Exercícios propostos
1 – Indique se cada afirmação abaixo concorda com a resenha sobre a cultura, respondendo sim ou não e citando as palavras decisivas do texto: (a) a depreciação da cultura é associada ao monoteísmo e ao tédio pós-guerra; (b) Llosa vê o movimento de 1968 como capaz de atingir o poder propriamente dito; (c) a obra é apresentada como dispensável.
2 – Prossiga com a resenha sobre a cultura a partir do ponto em que ela termina.

Trecho selecionado
--

Assevera que o fenômeno de depreciação da cultura está ligado ao monoteísmo e ao tédio pós-guerra. O que antes era feito para engrandecer e durar, hoje é feito apenas para ser vendido, destinando-se ao rápido consumo. Neste cenário, a densidade dá lugar à superficialidade.
As críticas do autor são bem construídas, mas deixam evidenciado o seu elitismo e até pedantismo.
Ele cita também a globalização, que pulveriza as tradições e culturas locais em detrimento de um modelo único: o mainstream, isto é, o denominador comum que há entre as culturas dos cinco continentes.
No aspecto político, defende a liberdade e a democracia, fazendo críticas ácidas a toda forma de totalitarismo, de um lado, e aos pós-modernistas (como Focault), de outro lado. Salienta que a democratização "teve o indesejado efeito de trivializar e mediocrizar a vida cultural, em que certa facilitação formal e superficialidade de conteúdo dos produtos culturais se justificavam em razão do propósito cívico de chegar à maioria. A quantidade em detrimento da qualidade".
De um modo geral, Llosa demonstra um posicionamento político próximo do que se convencionou chamar de direita: Liberal na economia e conservador em termos culturais. Isso fica bem evidente quando ele critica o movimento de 1968, aduzindo que se tratou de um "carnaval" incapaz de afetar o poder propriamente dito, limitando-se a descredenciar a legitimidade das autoridades e instituições. Juízes, legisladores, professores e cia, todos passaram a ser questionados e o resultado foi a queda da educação e o desrespeito às leis.
Em seguida, o livro passa a tratar da revolução audiovisual, da internet e como tudo isso repercutiu na literatura, cinema e até política.
Cuida-se de uma obra imperdível.

--

Extrato de dados
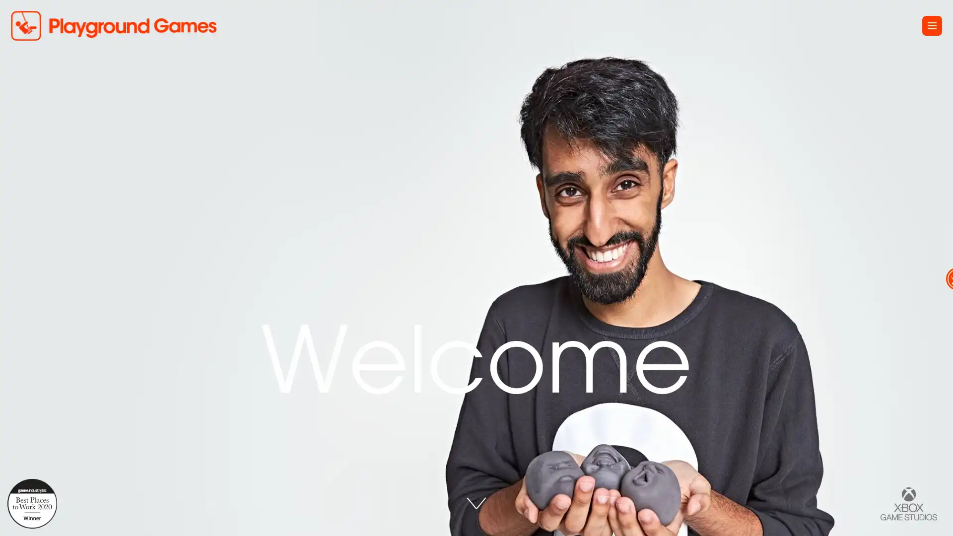  I want to click on Accessibility Menu, so click(934, 268).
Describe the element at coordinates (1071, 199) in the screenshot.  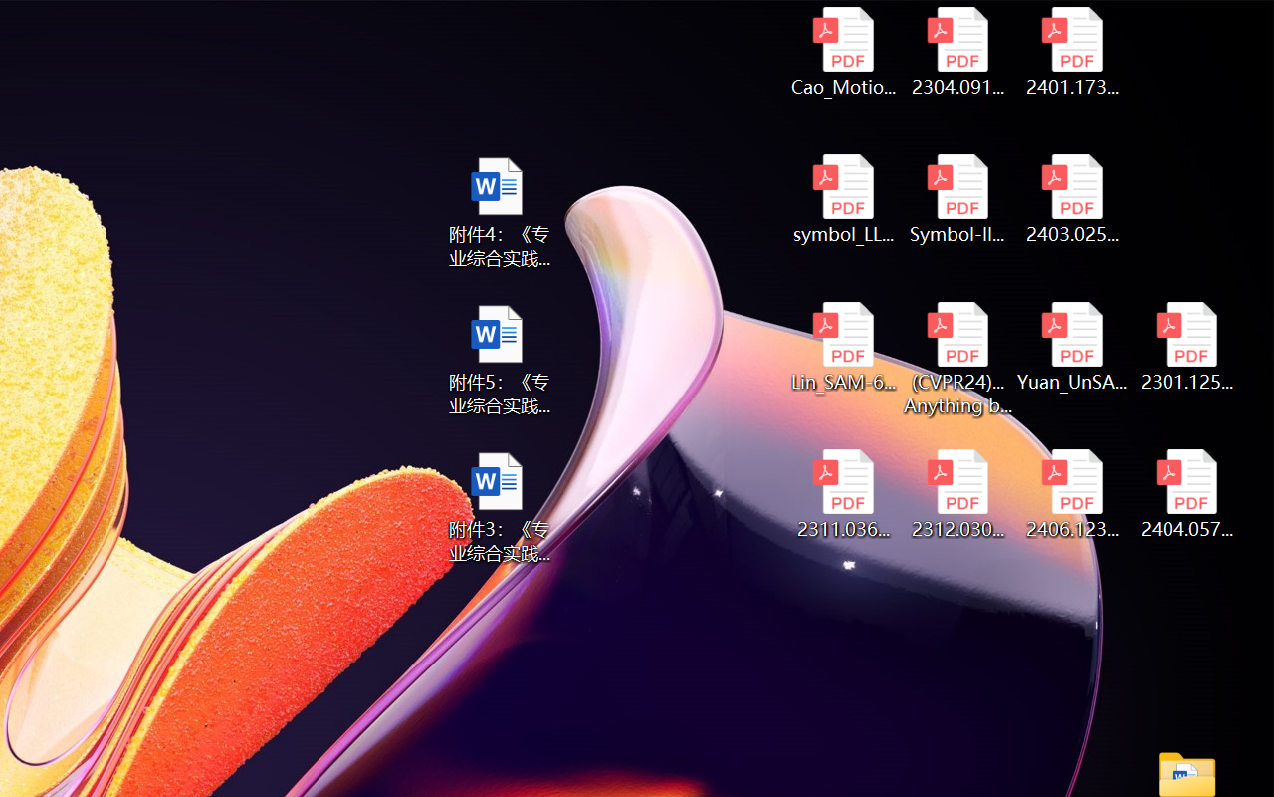
I see `'2403.02502v1.pdf'` at that location.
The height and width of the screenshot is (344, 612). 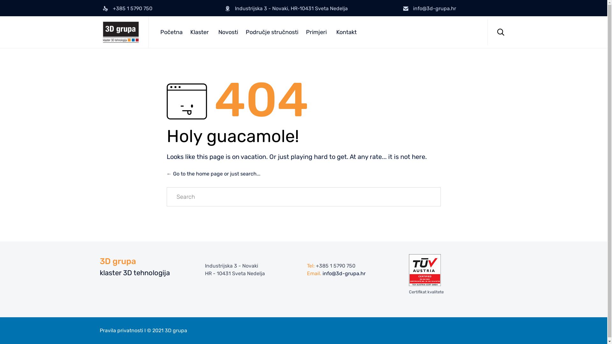 What do you see at coordinates (200, 32) in the screenshot?
I see `'Klaster'` at bounding box center [200, 32].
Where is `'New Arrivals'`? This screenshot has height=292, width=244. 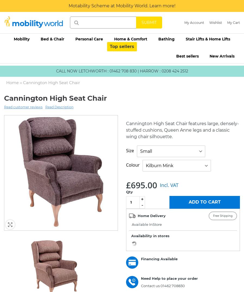
'New Arrivals' is located at coordinates (222, 55).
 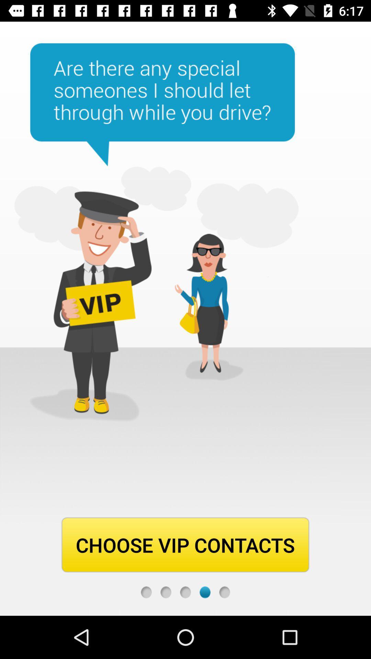 I want to click on next page, so click(x=225, y=592).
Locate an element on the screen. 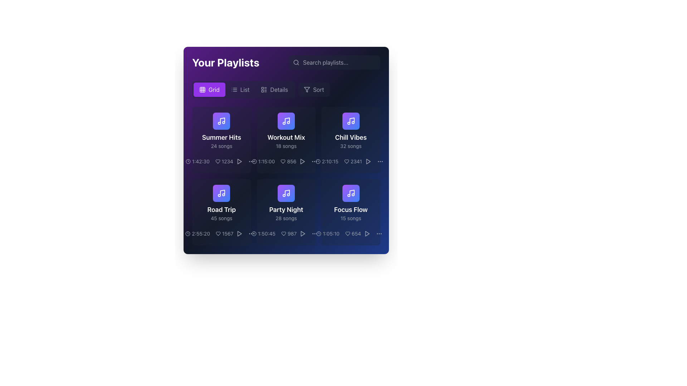 This screenshot has width=687, height=386. count of likes or favorites displayed in the IconText Pair for the 'Workout Mix' playlist, located in the lower-right section of the playlist card, next to the duration label '1:15:00' is located at coordinates (286, 161).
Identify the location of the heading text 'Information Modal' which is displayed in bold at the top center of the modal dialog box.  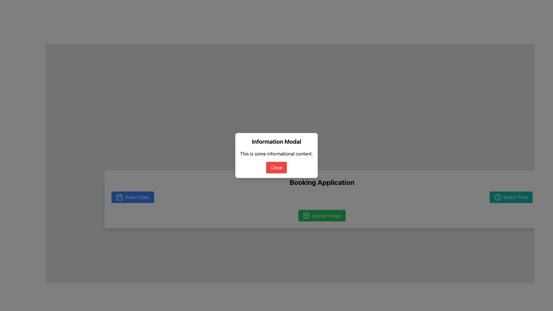
(277, 142).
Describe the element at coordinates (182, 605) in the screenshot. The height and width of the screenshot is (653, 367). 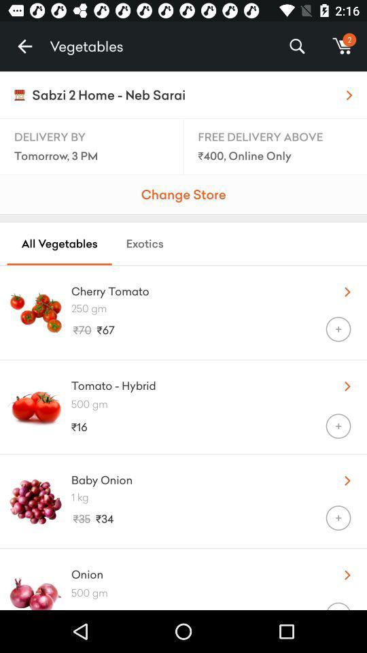
I see `the icon to the left of the +` at that location.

--

Respostas
1 –
(a) Sim: "o fenômeno de depreciação da cultura está ligado ao monoteísmo e ao tédio pós-guerra".
(b) Não: "incapaz de afetar o poder propriamente dito".
(c) Não: "Cuida-se de uma obra imperdível."

2 –
Citações do livro:
- O cristianismo, segundo Steiner, com seus santos, o mistério da Trindade e o culto mariano, sempre foi ?uma mistura híbrida de ideais monoteístas e práticas politeístas
- Não se deve confundir cultura com conhecimento. Cultura não é apenas a soma de diversas atividades, mas um estilo de vida
- O conhecimento tem a ver com a evolução da técnica e das ciências; a cultura é algo anterior ao conhecimento, uma propensão do espírito, uma sensibilidade e um cultivo da forma, que dá sentido e orientação aos conhecimentos.
- A aquisição obsessiva de produtos manufaturados, que mantenham ativa e crescente a fabricação de mercadorias, produz o fenômeno da "reificação" ou "coisificação" do indivíduo, entregue ao consumo sistemático de objetos (citando Debord)
- A cultura-mundo, em vez de promover o indivíduo, imbeciliza-o, privando-o de lucidez e livre-arbítrio, fazendo-o reagir à cultura dominante de maneira condicionada
- A distinção entre preço e valor se apagou, ambos agora são um só, tendo o primeiro absorvido e anulado o segundo. É bom o que tem sucesso e é vendido; mau o que fracassa e não conquista o público. O único valor é o comercial.
- Em nossos dias o consumo maciço de maconha, cocaína, ecstasy, crack, heroína etc. corresponde a um ambiente cultural que impele homens e mulheres a buscar prazeres fáceis e rápidos..
- O político de nossos dias, se quiser conservar a popularidade, será obrigado a dar atenção primordial ao gesto e à forma, que importam mais que valores, convicções e princípios.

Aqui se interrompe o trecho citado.